**The request**
Rewrite the records from the line containing "Where should I" through the end, swapping "Read firmware" for "Flash firmware" and leaving everything else as it is. Omit the pictures from your answer.

=====

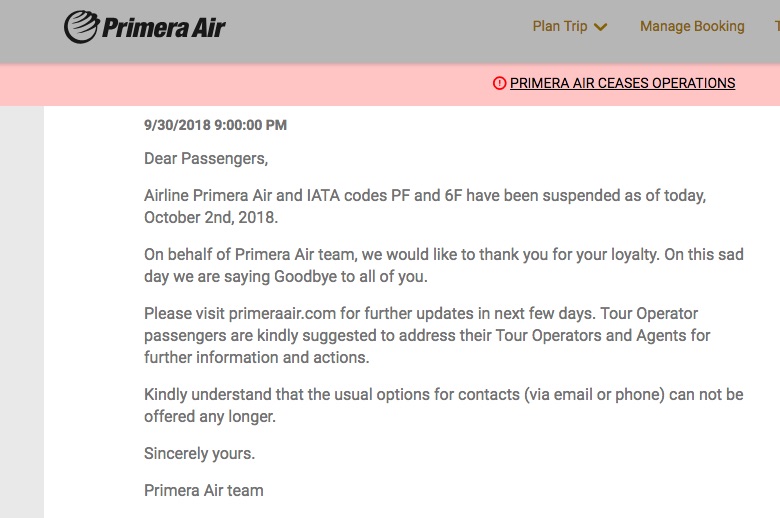Click the Primera Air globe logo icon
Image resolution: width=780 pixels, height=518 pixels.
pos(81,27)
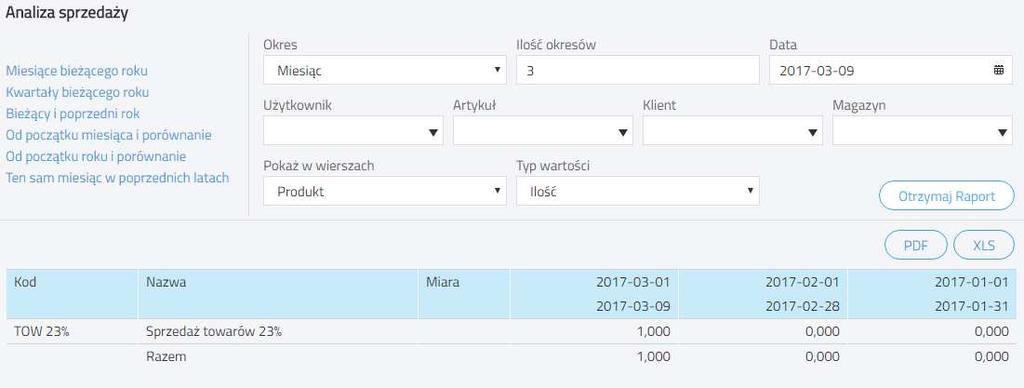Select Ten sam miesiąc w poprzednich latach

[x=118, y=178]
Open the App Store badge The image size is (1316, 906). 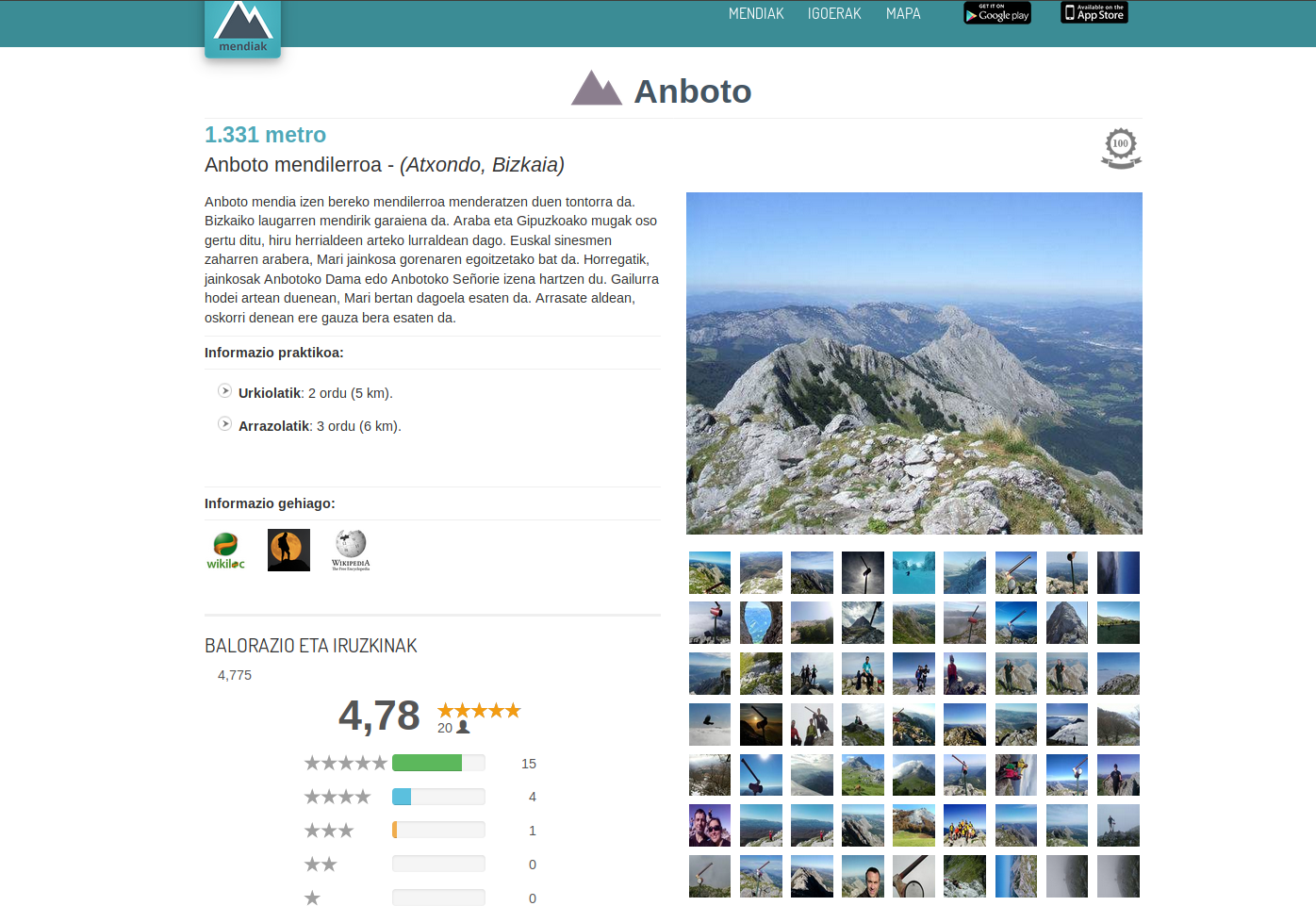(x=1094, y=12)
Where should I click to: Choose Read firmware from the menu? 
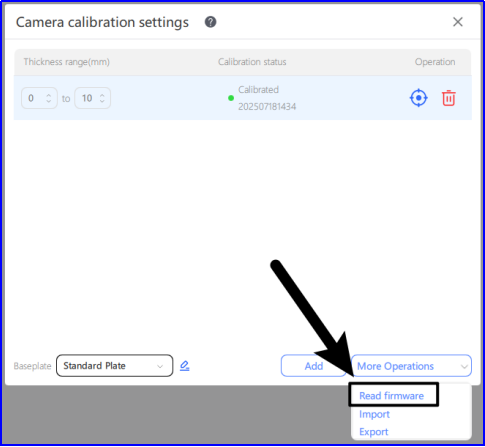(391, 396)
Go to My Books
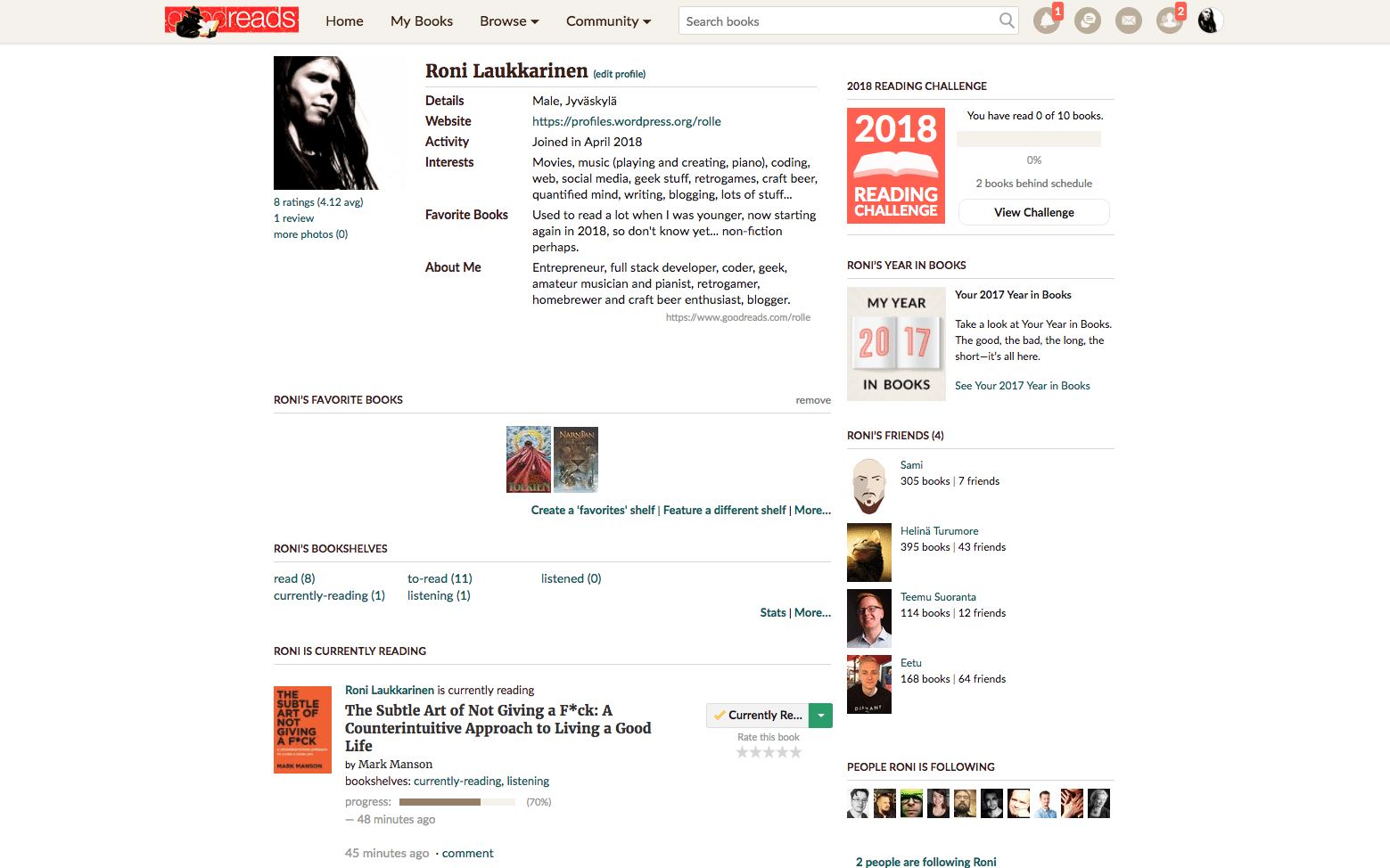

=====

**Exercise response**
Where should I click to: Choose Flash firmware from the menu? 
(391, 396)
Go to My Books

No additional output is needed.